(ABOUT THIS EXERCISE): Scan the records for the string "agent"; copy each line where it occurs.

====== RECORDS TO USE

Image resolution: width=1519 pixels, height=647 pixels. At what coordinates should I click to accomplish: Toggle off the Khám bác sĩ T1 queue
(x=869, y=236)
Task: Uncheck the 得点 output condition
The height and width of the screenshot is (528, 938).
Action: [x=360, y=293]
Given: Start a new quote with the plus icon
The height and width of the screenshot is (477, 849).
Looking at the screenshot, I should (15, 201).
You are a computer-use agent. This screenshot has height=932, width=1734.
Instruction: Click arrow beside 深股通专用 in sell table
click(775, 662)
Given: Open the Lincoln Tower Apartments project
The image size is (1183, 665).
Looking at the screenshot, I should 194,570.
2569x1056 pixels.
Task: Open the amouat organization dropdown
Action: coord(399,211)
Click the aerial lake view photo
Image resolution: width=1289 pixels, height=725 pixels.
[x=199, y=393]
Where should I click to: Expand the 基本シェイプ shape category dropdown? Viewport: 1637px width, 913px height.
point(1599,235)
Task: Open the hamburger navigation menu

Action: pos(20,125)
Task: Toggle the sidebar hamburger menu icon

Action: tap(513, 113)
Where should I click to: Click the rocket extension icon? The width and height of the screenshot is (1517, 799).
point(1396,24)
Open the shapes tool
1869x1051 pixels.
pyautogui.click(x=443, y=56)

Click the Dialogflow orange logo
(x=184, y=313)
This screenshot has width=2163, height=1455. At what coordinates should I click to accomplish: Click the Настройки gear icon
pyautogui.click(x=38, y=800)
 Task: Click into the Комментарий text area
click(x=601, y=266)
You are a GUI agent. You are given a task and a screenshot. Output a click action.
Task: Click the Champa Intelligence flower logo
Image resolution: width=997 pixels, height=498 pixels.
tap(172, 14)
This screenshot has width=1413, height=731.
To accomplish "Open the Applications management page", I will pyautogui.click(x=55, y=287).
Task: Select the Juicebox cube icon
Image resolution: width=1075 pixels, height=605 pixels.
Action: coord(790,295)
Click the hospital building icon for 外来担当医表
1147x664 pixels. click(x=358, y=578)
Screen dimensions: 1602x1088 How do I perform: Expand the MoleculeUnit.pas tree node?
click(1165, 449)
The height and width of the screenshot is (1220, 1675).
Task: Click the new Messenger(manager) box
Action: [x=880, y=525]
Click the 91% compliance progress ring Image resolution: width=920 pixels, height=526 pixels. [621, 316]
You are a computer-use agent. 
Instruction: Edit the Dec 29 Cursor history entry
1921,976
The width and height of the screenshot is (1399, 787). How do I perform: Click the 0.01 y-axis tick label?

============

(EXERCISE ANSWER):
You are a computer-use agent. This screenshot has height=932, width=1734.
You are a GUI agent. You are given a task and a screenshot. Output a click action.
You are a computer-use agent. 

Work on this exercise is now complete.